O ministro determinou ainda que os chefes dos Poderes publiquem atos discriminando cada verba remuneratória, indenizatória ou auxílio, com indicação do valor, critério de cálculo e fundamento legal específico. Dino também defendeu que o Congresso Nacional aprove uma lei para definir quais verbas indenizatórias são “realmente admissíveis como exceção ao teto e ao subteto”.

 

O que são os penduricalhos

O termo “penduricalho” é usado para se referir a verbas indenizatórias, gratificações e auxílios que são somados à remuneração-base de servidores públicos e magistrados. Esses valores, em tese, servem para compensar gastos relacionados ao exercício da função ou ressarcir direitos não usufruídos, como a conversão de férias em dinheiro.

Na prática, porém, esses benefícios elevam o valor dos salários e permitem que a remuneração ultrapasse o teto previsto na Constituição, que corresponde ao salário de um ministro do Supremo Tribunal Federal (STF), atualmente em R$ 46,3 mil.

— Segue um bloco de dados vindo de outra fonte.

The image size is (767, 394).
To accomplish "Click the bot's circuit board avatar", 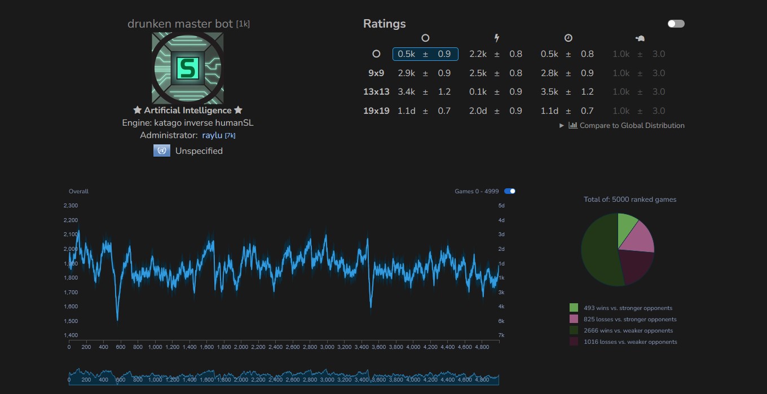I will pos(188,68).
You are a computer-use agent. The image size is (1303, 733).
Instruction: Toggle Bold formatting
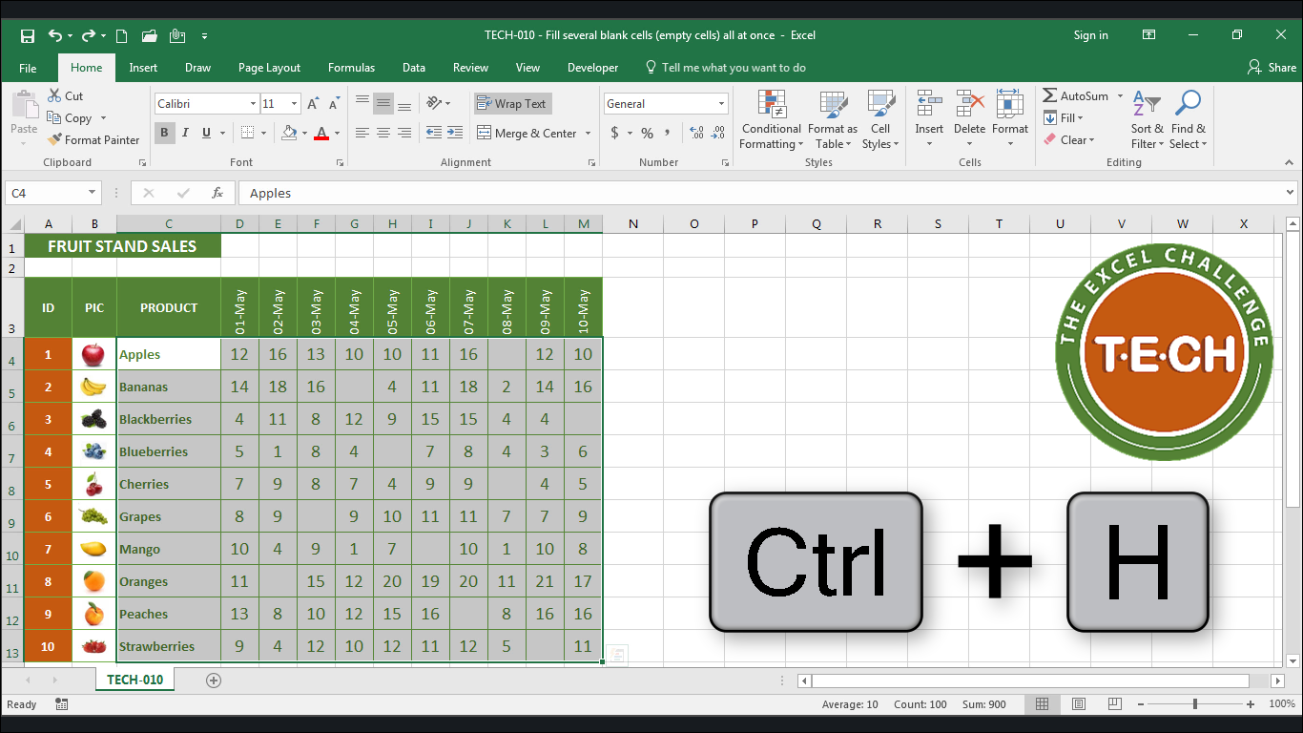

Exemplos mencionados por Flávio Dino incluem:

  • Licença compensatória de um dia por cada três dias normais de trabalho, licença essa que pode ser “vendida” e se acumula com o descanso em sábados, domingos e feriados;
  • Gratificações de acervo processual (por vezes a premiar quem acumula muitos processos);
  • Gratificações por acúmulo de funções (exercidas na mesma jornada de trabalho, em dias úteis e no período diurno);
  • Auxílio-locomoção (pago inclusive a quem não comprova que se locomove para trabalhar);
  • Auxílio-combustível (idem);
  • Auxílio-educação (por vezes sem que haja o custeio de qualquer serviço educacional);
  • Auxílio-saúde (independentemente da existência ou não de planos de saúde, e dos seus valores);
  • Licença-prêmio (também com conversão em pecúnia);
  • Acúmulos de férias, por vontade própria e unilateral do servidor, também a serem convertidos em parcelas indenizatórias.